→ **Задание**: Объясните одним-двумя предложениями, почему фанатику, как сказано в тексте о фанатизме, совсем не трудно внезапно переметнуться от одного «священного дела» к другому.

→ **Исходный текст**:
- - -

Самое важное — это то, что отчуждение от самого себя, являющееся предварительным условием как податливости, так и обращения в веру, почти всегда проходит в обстановке распаленных страстей. Разжигание страстей помогает нарушить внутренее равновесие человека, а после потери им внутреннего равновесия страсти разгораются еще больше. Как бы спокойно ни проходило самоотчуждение, страсти распаляются все равно. Только внутренне уравновешенная личность может, несмотря ни на что, спокойно судить о мире. Человек после нарушения своего внутреннего равновесия начинает или отрекаться от самого себя, или не доверять себе, или отвергать себя — он как бы превращается в химический элемент с высокой способностью к реакциям соединения. Подобно такому элементу человек жаждет соединения со всем, что ему встречается. Он не может спокойно и независимо оставаться в стороне, но должен всем сердцем принадлежать той или другой стороне.
Разжигая и раздувая разнузданные страсти в сердцах своих последователей, массовые движения мешают (102:) установлению в них внутреннего равновесия. Затем принимаются меры к закреплению внутреннего разлада. Независимое самостоятельное существование изображается не только убогим, бесполезным и ничтожным, но и развратным и порочным. Человек сам по себе — бесполезное, убогое и грешное создание. Его единственное спасение — в отказе от самого себя и переходе в новую жизнь в лоне священного коллективного целого, будь то церковь, страна или партия. Это самопоношение держит страсти в состоянии белого каления.
61.
Фанатик всегда чувствует себя неполноценным человеком и живет в состоянии неуверенности. Из своих собственных ресурсов, т. е. из своего «я», от которого он сам же отказался, получить уверенность в себе он не может — ее он может найти, только цепляясь изо всех сил за любую внешнюю поддержку, за которую можно ухватиться. Это цепляние фанатика и есть суть его слепой верности и религиозности, и в нем он видит источник любой добродетели и силы. Единственное, за что он может держаться, — это его собственная самоотдача; но на себя он смотрит как на опору «священного дела», за которое и цепляется. Поэтому он готов пожертвовать жизнью, чтобы доказать себе и другим, что именно такова его роль. Он жертвует жизнью, чтобы доказать свою ценность.
Ясно без слов, что фанатик убежден в том, что дело, за которое он держится, монолитно и вечно — скала времен. Однако это чувство уверенности вытекает из его страстной привязанности к «священному делу», а не из преимуществ самого дела. Фанатик далеко не так принципиален, как принято считать. Он посвящает себя делу не в силу веры в его справедливость, а из собственной крайней нужды за что-нибудь держаться: часто бывает, (103:) конечно, что именно эта нужда и превращает в его глазах какое-нибудь дело, за которое он ухватился, в «священное».
Фанатика невозможно оторвать от его дела призывами к разуму или морали. Он боится компромисса, и поэтому его невозможно поколебать в уверенности, что его «священное дело» право на все сто процентов. Но фанатику совсем не трудно внезапно переметнуться от одного «священного дела» к другому. Его страстная привязанность более значительна, чем содержание самого дела, к которому он привязан.
62.
Представление, что фанатики разных оттенков должны находиться на разных полюсах, не соответствует действительности: все они принадлежат к одному лагерю. Только фанатик и умеренный находятся на противоположных полюсах и встретиться не могут. Фанатики разных оттенков смотрят друг на друга с подозрением и готовы каждую минуту вцепиться друг другу в горло. Но они соседи и почти родственники. Они ненавидят друг друга ненавистью братьев. Они так далеки друг от друга и так близки, как Савл и Павел. И для фанатика-коммуниста легче стать фашистом, шовинистом или католиком, чем трезвым либералом[82].

- - -

→ **Представленные данные**:
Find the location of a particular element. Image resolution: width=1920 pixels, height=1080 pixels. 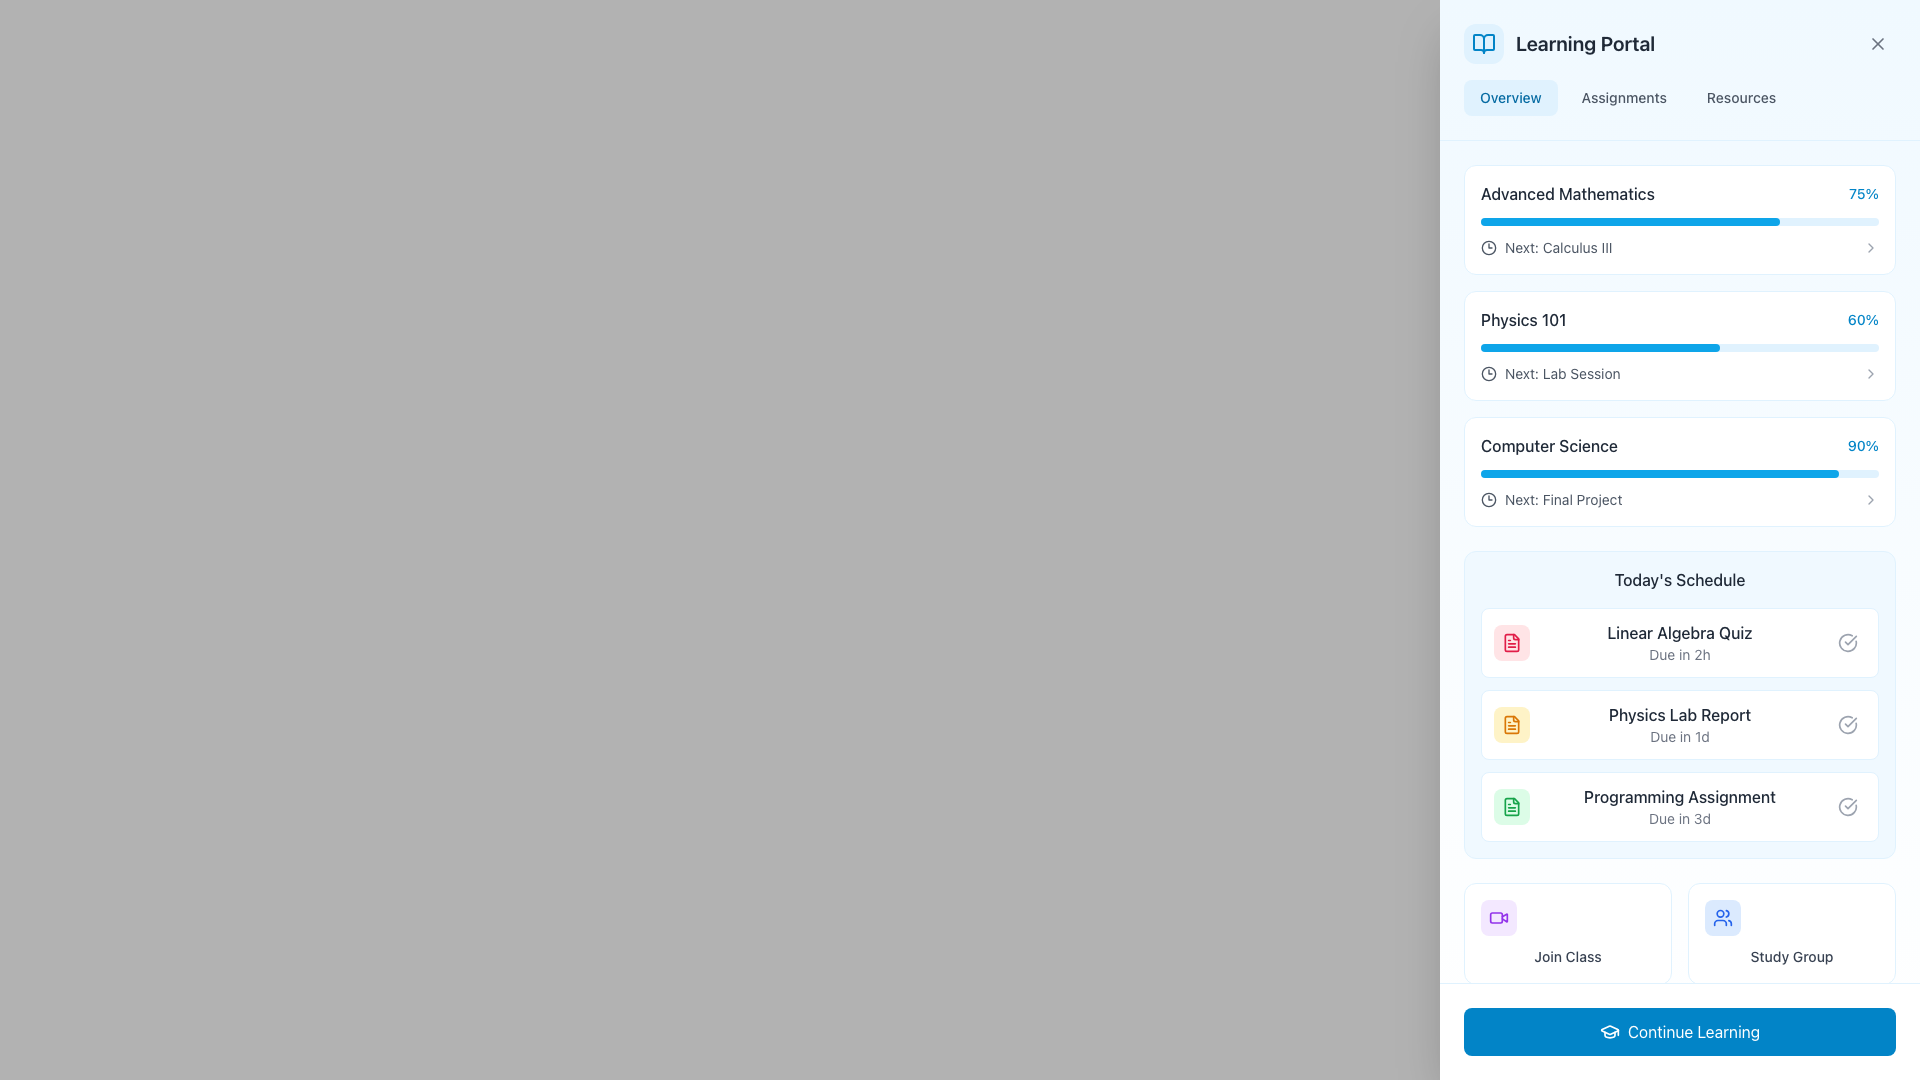

the 'Physics Lab Report' icon located in the 'Today's Schedule' section, positioned between the 'Linear Algebra Quiz' and 'Programming Assignment' entries is located at coordinates (1512, 725).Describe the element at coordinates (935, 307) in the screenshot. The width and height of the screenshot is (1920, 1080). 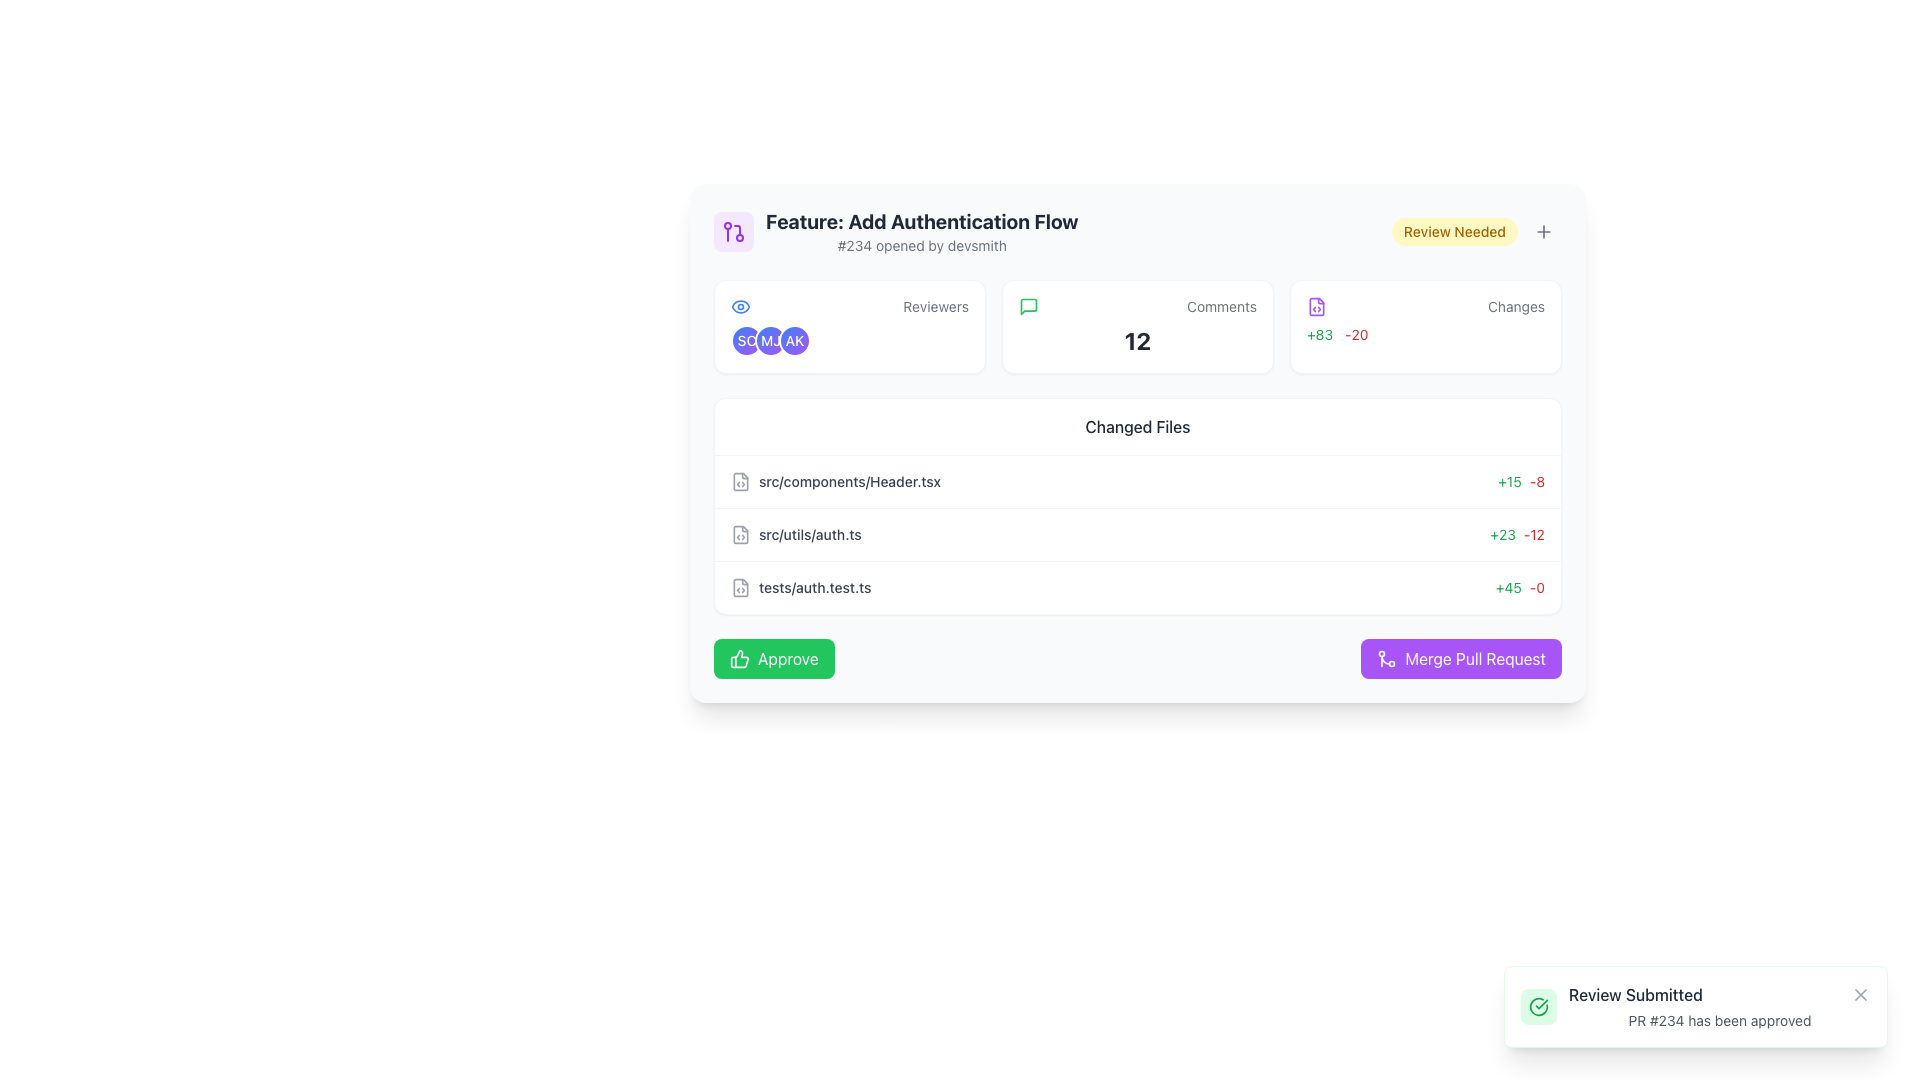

- - -

→ **Итоговый ответ**: Страстная привязанность фанатика значит для него больше, чем содержание дела, к которому он привязан. Он посвящает себя делу не из веры в его справедливость, а из собственной крайней нужды за что-нибудь держаться.